Our juniors are currently on day 7 of a 10-day expedition through the southwest—river rafting the Kern River near Sequoia National Forest, trekking through Death Valley, hiking up a portion of the Mt. Whitney Trail and traversing up to Angel’s Landing in Zion National Park.

This past Thursday night, kindergarten students and their families camped on our athletic field. Together, they enjoyed bonfire stories, a sing-along, and roasted marshmallows in the darkness. This practice of spending the night at “school,” is where our students begin to develop camping skills (pitching a tent, sleeping outside, fire safety) while in a familiar and safe place with their family.

In the next few weeks, our students in 1st through 8th grades will travel progressively further away on increasingly more challenging trips.

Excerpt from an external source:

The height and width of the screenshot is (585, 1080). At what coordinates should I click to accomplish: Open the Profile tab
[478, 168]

Immersive outdoor trips enhance learning through direct experiences. In early elementary, the camp-out moves away to Carpinteria, first with parents, then the following year, without parents. The students practice being with teachers and peers away from home, but geographically close.

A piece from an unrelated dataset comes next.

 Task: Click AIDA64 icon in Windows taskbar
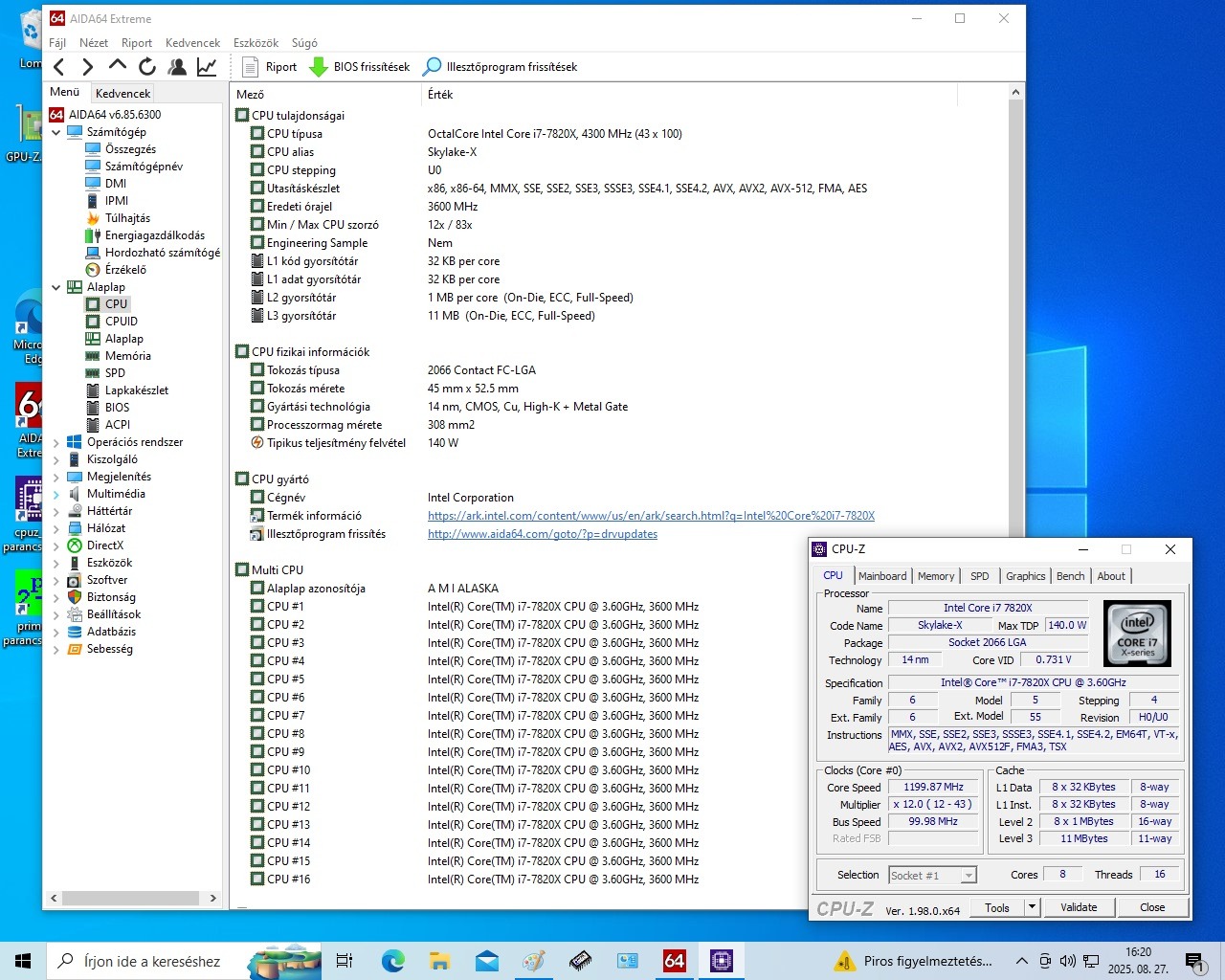tap(674, 961)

In upper elementary, the focus moves to places further away with more physically challenging activities: group bike rides, longer hikes, and bouldering. Then they are off to our local forest carrying their own packs, swimming in water holes, and out of cell phone range. Our 7th and 8th graders travel by plane to other states to sleep in teepees, to river raft, and to study glacier science. In a couple of weeks, this group will head to the Canyonlands Field Institute in Moab, Utah. While there, they will participate in white water expeditions through ancient canyons and engage in active, meaningful, transformative, hands-on, outdoor curriculum that integrates science, history, literature, and art.

These trips are developmentally appropriate, with each building on the one before. Students practice essential life skills, gain a sense of agency and grit, and also deepen their relationship with the natural world.

For our parents, these trips offer an opportunity to practice trusting other adults to care for our children away from home. As I have shared here before, from the moment of birth our children begin growing away from us. Each moment brings new opportunities for children to gain confidence in their ability to be separate, for parents to trust that the child is capable of separating, and for both to trust that this separation is natural and safe. These trips allow the child and parent an ever-increasing practice in separating. There are things that cannot be learned conceptually—digging a hole in the wilderness to go to the bathroom, overcoming a fear of water or heights, pushing ourselves physically beyond what our mind believes is possible (just one more step), and, perhaps the most difficult of them all, letting a child grow away from us.